Q: Wizard of Culture, why do Asians sometimes wear surgical masks on the train and in the supermarket?
A: Well Suzy, they’re a group minded people, don’t want other people to get sick you know.
Q: Why are they a “group minded people?”
A: Ha ha ha, that’s their culture!
Q: I don’t get it, why is it different from ours?
A: Diversity is the spice of life Suzy, it’s why Eskimos live at the North Pole, the French wear striped shirts and Indians eat beetles.
Q: Eww, bugs?
A: Don’t be racist Suzy.

Sorry, got a bit carried away there.

At any rate, people who visit me in Japan are often curious about the cotton mask phenomenon, so I’ve compiled a list of theories, all or none of which may be relevant.

1) The history of modern Japan is sorely lacking in stick-ups, heists and safe cracking. Too busy with schemes of world domination to bother I suppose. Ski-masks seem to be unnaturally associated with winter sports and heat retention. Masked men take out loans from banks and use exact change in liquor stores.

2) When Adam and Eve got their crack at evolutionary goodies they got a little bit greedy. (Bear with me here.) Brain capable of abstract reasoning, tool making... We’ll take it! Color vision: in 3-D... throw that in too! By the time everything got installed we were left with nasal passages crammed up against the edge of our skull, the exhaust system thrown on at the last minute. Wait a few million years and that deluxe model thinking organ we got on layaway had suddenly devised a way to stuff the air with just enough smog and dust to clog up the exhaust system, prompting a few of the human models to add on some white cotton filters to the system.

3) A weird forestry policy in the 1950's prompted the entire country to raze old-growth forests and create a cheap domestic source of timber by growing Japanese cedars instead. Long story short, American timber was actually cheaper, but the country is still covered in a single kind of cedar, which happen to produce voluminous quantities of pollen. During a year spent in a town where the main industry was timber my two-door Toyota was sprinkled with a fine yellow powder every spring morning, and I would sometimes even see bright yellow clouds whipping around in the wind. Add all this to Tokyo’s saturated air supply and you get cotton masks and oxygen bars.

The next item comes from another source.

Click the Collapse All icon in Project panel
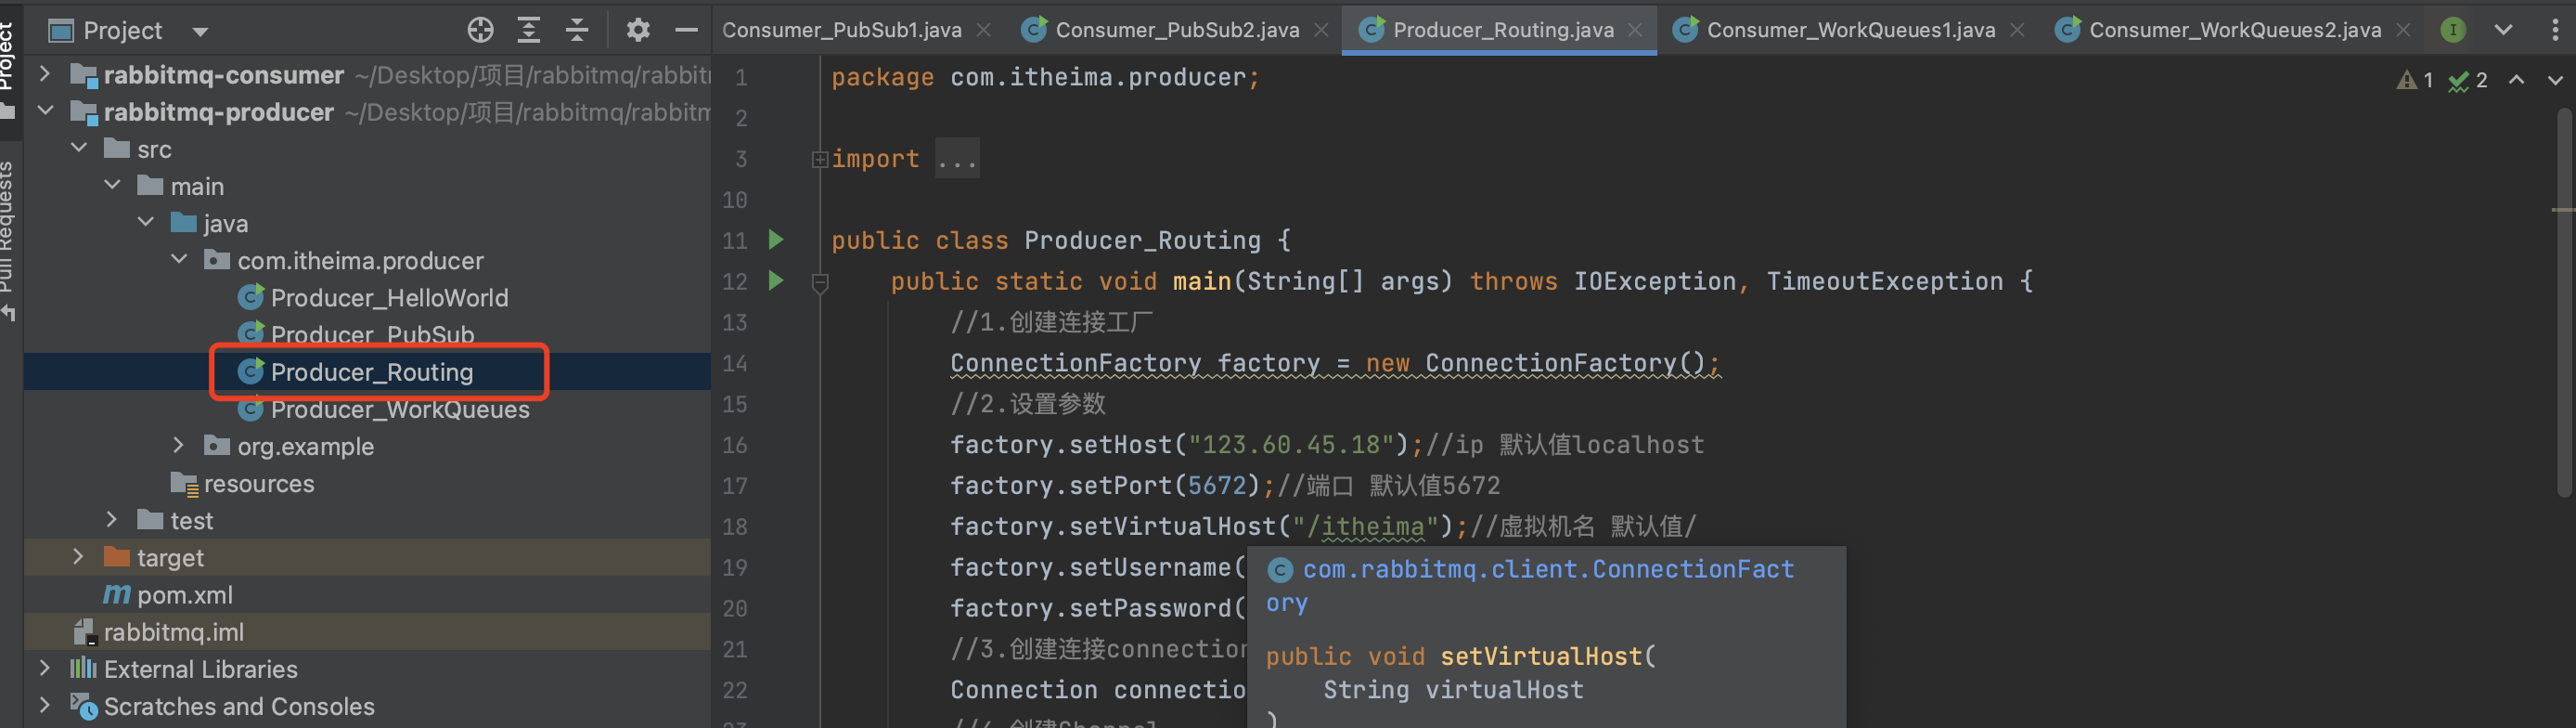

4) Hey, it’s not like people think they look cool, you wouldn't wear it on a wedding or a first date. Jesus, can you imagine the first guy who had to wear glasses out in public? The first set of braces? Hell, Ug the Caveman must have had a hell of a time explaining why he was wrapped in a stinking wooly mammoth fur instead of shivering out the winter like everybody else.

It’s February, and winter is grumpily giving itself up to spring, trading off a few days of each week in a hot-cold tango. Once the cedar trees decide it’s spring we’ll be in trouble, time to add a filter to the nasal exhaust. Last year I got my first bout of hay-fever, snotty nasal clean up crews bombarding the polleny invaders with batteries of sneezing that would stretch for hours. But I drew the line at masking my face. Just seemed a bit... weird. But we may need some help this year, and I’ve been pretty interested in the new models with specially matrixed filters that hug your cheeks like a second skin...

(Bye-bye.)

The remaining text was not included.